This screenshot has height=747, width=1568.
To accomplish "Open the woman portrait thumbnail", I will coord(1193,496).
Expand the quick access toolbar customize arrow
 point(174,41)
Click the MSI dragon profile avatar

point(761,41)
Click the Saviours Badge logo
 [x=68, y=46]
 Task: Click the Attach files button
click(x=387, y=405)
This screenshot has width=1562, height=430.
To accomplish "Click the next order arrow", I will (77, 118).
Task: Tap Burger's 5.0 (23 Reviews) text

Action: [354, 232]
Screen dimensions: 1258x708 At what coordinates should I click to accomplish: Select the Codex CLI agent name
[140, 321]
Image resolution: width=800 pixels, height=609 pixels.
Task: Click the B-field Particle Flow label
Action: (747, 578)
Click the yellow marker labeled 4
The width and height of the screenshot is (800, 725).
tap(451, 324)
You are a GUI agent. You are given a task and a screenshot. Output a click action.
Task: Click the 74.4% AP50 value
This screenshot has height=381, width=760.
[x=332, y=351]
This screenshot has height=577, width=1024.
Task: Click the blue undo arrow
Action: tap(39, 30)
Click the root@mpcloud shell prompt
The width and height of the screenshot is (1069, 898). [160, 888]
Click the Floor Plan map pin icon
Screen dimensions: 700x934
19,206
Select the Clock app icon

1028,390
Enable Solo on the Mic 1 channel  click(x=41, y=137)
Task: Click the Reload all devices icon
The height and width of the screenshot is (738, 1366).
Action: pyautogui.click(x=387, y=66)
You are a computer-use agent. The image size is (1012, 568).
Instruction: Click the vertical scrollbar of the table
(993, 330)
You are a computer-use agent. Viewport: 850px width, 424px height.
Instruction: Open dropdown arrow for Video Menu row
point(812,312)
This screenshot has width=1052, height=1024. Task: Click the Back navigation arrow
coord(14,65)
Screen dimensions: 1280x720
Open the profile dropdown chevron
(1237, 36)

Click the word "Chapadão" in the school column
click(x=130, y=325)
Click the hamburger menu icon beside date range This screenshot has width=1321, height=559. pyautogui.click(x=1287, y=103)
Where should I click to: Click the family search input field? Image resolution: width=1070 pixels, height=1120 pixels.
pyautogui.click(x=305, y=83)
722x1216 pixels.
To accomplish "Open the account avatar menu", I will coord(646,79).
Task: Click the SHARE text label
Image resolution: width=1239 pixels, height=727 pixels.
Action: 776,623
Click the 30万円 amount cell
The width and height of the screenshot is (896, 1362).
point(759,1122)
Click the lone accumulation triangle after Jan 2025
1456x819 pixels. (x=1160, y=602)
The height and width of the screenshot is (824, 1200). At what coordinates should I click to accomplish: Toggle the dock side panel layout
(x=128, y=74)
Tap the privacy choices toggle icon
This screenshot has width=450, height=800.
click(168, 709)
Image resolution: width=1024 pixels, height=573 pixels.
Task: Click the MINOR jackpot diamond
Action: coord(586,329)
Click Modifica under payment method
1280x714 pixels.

What you will do. The records above should be set down again word for word.

Answer to the problem.
This screenshot has height=747, width=1568.
To accomplish "Open the woman portrait thumbnail", I will coord(1193,496).
Expand the quick access toolbar customize arrow
 point(174,41)
Click the MSI dragon profile avatar

point(761,41)
Click the Saviours Badge logo
 [x=68, y=46]
 Task: Click the Attach files button
click(x=387, y=405)
This screenshot has width=1562, height=430.
To accomplish "Click the next order arrow", I will (77, 118).
Task: Tap Burger's 5.0 (23 Reviews) text

Action: [354, 232]
Screen dimensions: 1258x708 At what coordinates should I click to accomplish: Select the Codex CLI agent name
[140, 321]
Image resolution: width=800 pixels, height=609 pixels.
Task: Click the B-field Particle Flow label
Action: (747, 578)
Click the yellow marker labeled 4
The width and height of the screenshot is (800, 725).
tap(451, 324)
You are a GUI agent. You are given a task and a screenshot. Output a click action.
Task: Click the 74.4% AP50 value
This screenshot has height=381, width=760.
[x=332, y=351]
This screenshot has height=577, width=1024.
Task: Click the blue undo arrow
Action: tap(39, 30)
Click the root@mpcloud shell prompt
The width and height of the screenshot is (1069, 898). [160, 888]
Click the Floor Plan map pin icon
Screen dimensions: 700x934
19,206
Select the Clock app icon

1028,390
Enable Solo on the Mic 1 channel  click(x=41, y=137)
Task: Click the Reload all devices icon
The height and width of the screenshot is (738, 1366).
Action: pyautogui.click(x=387, y=66)
You are a computer-use agent. The image size is (1012, 568).
Instruction: Click the vertical scrollbar of the table
(993, 330)
You are a computer-use agent. Viewport: 850px width, 424px height.
Instruction: Open dropdown arrow for Video Menu row
point(812,312)
This screenshot has width=1052, height=1024. Task: Click the Back navigation arrow
coord(14,65)
Screen dimensions: 1280x720
Open the profile dropdown chevron
(1237, 36)

Click the word "Chapadão" in the school column
click(x=130, y=325)
Click the hamburger menu icon beside date range This screenshot has width=1321, height=559. pyautogui.click(x=1287, y=103)
Where should I click to: Click the family search input field? Image resolution: width=1070 pixels, height=1120 pixels.
pyautogui.click(x=305, y=83)
722x1216 pixels.
To accomplish "Open the account avatar menu", I will coord(646,79).
Task: Click the SHARE text label
Image resolution: width=1239 pixels, height=727 pixels.
Action: 776,623
Click the 30万円 amount cell
The width and height of the screenshot is (896, 1362).
point(759,1122)
Click the lone accumulation triangle after Jan 2025
1456x819 pixels. (x=1160, y=602)
The height and width of the screenshot is (824, 1200). At what coordinates should I click to accomplish: Toggle the dock side panel layout
(x=128, y=74)
Tap the privacy choices toggle icon
This screenshot has width=450, height=800.
click(168, 709)
Image resolution: width=1024 pixels, height=573 pixels.
Task: Click the MINOR jackpot diamond
Action: coord(586,329)
Click Modifica under payment method
1280x714 pixels.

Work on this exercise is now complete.